Seu pai era seu herói, mas muitas vezes o via como um  monstro; sua mãe, a heroína sofredora que apanhava por não obedecer ao machista do seu esposo; que sofreu calada uma vida toda; que nunca reclamou, e que era massacrada, e muitas vezes na rua foi jogada; que dormiu ao relento, e que, muitas vezes, a estrebaria foi seu abrigo. Mas a menina não saía do lado dela. E ela era tão pequenina, e suas lembranças mais fortes  foram gravadas entre os seus cinco e os oito anos de idade. As brigas se sucediam, e ela estava sempre  presente: acudiu, socorreu e protegeu, impedindo que o mal maior acontecesse.  Mas era seu pai, e os sentimentos se misturavam. E assim o tempo passou. Seus irmãos, crescidos, cada um procurou seu destino. 

Até que, certo dia, uma das irmãs fez uma proposta para o pai e para a mãe.  Ela morava em uma cidade grande, e os convidou para irem morar com ela e os demais irmãos, argumentando que já era tempo de mudar de vida. Era tudo que a mamãe queria. Algum tempo depois, mamãe convenceu o meu pai e colocaram tudo à venda. E partiram pra cidade grande, onde já havia luz, água, TV e geladeira. Que sonho! Mas não tinha mais cavalo, carroça, charrete. Os tempos eram outros.

A menina de 9 anos veio primeiro, com a irmã, pra cidade grande, pra casa nova, tudo novo: novos amigos, nova escola, uma nova vida. E seus pais vieram depois. No começo o pai estranhou porque o seu lugar sempre foi o interior, mas a mãe estava rejuvenescida, alegre, uma vida que certamente sonhou ter algum dia. E eles não brigavam mais, saíam juntos, visitavam lugares, procuravam casas para comprar. Senti que ele só se realizou quando comprou a casa para a família.
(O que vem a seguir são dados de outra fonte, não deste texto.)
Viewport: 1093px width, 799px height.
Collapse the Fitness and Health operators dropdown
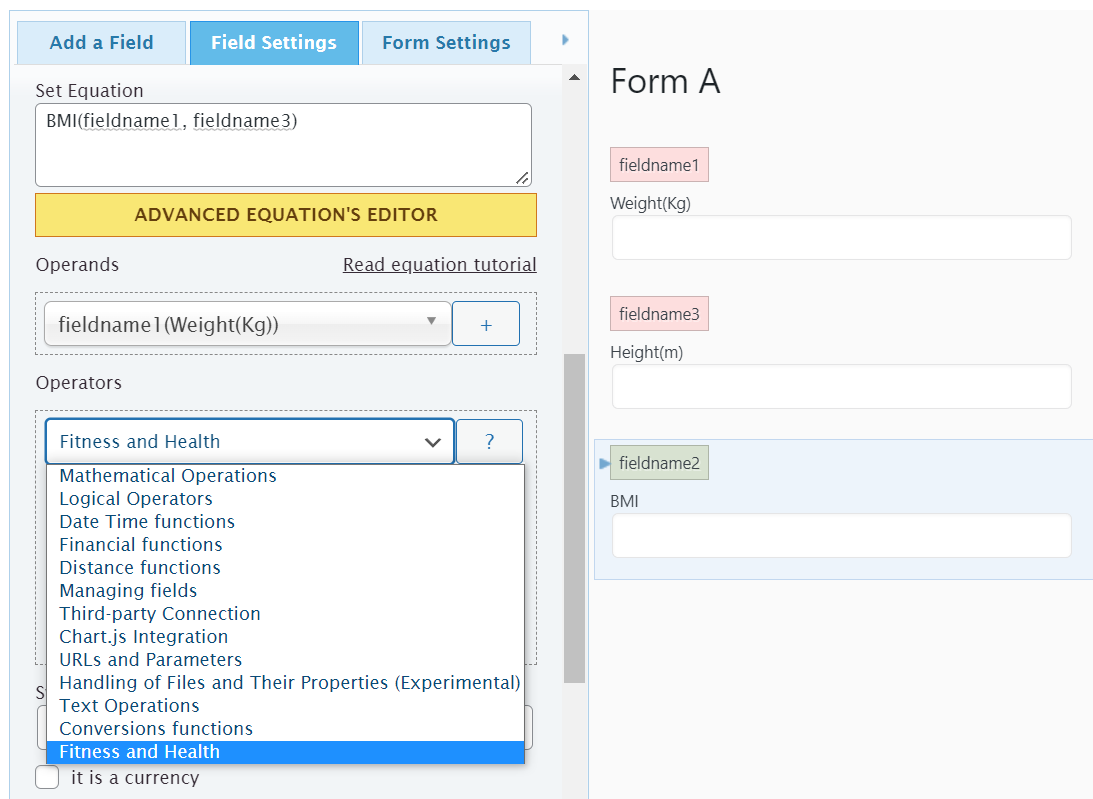pyautogui.click(x=250, y=441)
Era uma casa humilde, pequena, mas em um bairro bom, em vista da que tinha no interior. Mas era deles. Foi um bom pai. Não foi um ótimo marido, mas foi assim que ele foi  criado, pra ser o macho, o comandante. Na época deles a criação era outra. A mãe, uma guerreira, obediente e sofredora, mas que ficou ao lado dele até que a morte os separasse.  Ele viveu pouco, 54 anos, um jovem velho da época. Foi muita luta, muito sofrimento, trabalhou no pesado. 

A menina perdeu o pai aos doze anos, com lembranças de uma infância conturbada, mas um pai que dava carinho, que dava colo, que ela amava. E foi uma perda, a primeira perda. Teve que lidar com  a saudade, já desde nova. Muitos sonhos, muitos choros, muita dor. As lembranças vinham e a menina tentava apagá-las, porque só queria era perdoar seu pai, ele foi bom pra ela.
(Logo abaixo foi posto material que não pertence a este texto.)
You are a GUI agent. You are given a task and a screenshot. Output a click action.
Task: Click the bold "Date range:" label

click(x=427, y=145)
Foram tempos de conflito interno, de saudades de tristeza. Mas ali estava sua rainha, sua guerreira, que cuidava com zelo dela e dos irmãos. Sua infância era outra, agora, já com outros amigos, outras brincadeiras. Mas foi saudável, foi muito intensa; a rua era de muitas crianças que brincavam todas juntas.

E o tempo passou, como tudo passa. A menina virou adolescente tímida, mas cheia de alegria, sorridente, cheia de vontades e caprichos, mas nunca esqueceu sua origem, sua essência. Menina adolescente que errou, acertou, estudou, se apaixonou muitas vezes; que namorou muito, dançou, curtiu sua adolescência.

Virou mulher e, depois de tantos amores e desamores, ela tornou-se mãe  muito jovem. Aos vinte anos, o primeiro filho, Darlan; o segundo filho ela o teve aos 23 anos, o Diogo. Algum tempo depois se separou.  Ficou sete anos separada do pai de seus filhos, e reataram. E então teve o  terceiro filho, Gabriel.

Uma tentativa que poderia ter dado certo, mas não deu. Quatro anos após o nascimento do  terceiro filho, separam-se.   E ela criou seus filhos com dificuldades. Sim, talvez tenha errado muitas vezes, por excesso de zelo, por amor, mas nunca desistiu, foi à luta. Poderia ter feito tudo diferente. Poderia, mas não fez.  E não se arrepende, porque aprendeu com sua mãe que não se deve se arrepender do que se fez, mas, sim, do que se deixou de fazer. 

Foi difícil, mas foi gratificante. Teve força e fé, cuidou da mãe até a morte, perdeu um filho pro acaso, ergueu-se da tristeza, levantou-se do abismo, e segue o caminho.

Hoje tem dois netos: Kamile e Diogo, razão essa pra tanta superação, pra tantos sorrisos frouxos. Razão para a qual não precisa explicação.

Viver é aceitar pra ser feliz, é ser feliz pra aceitar viver.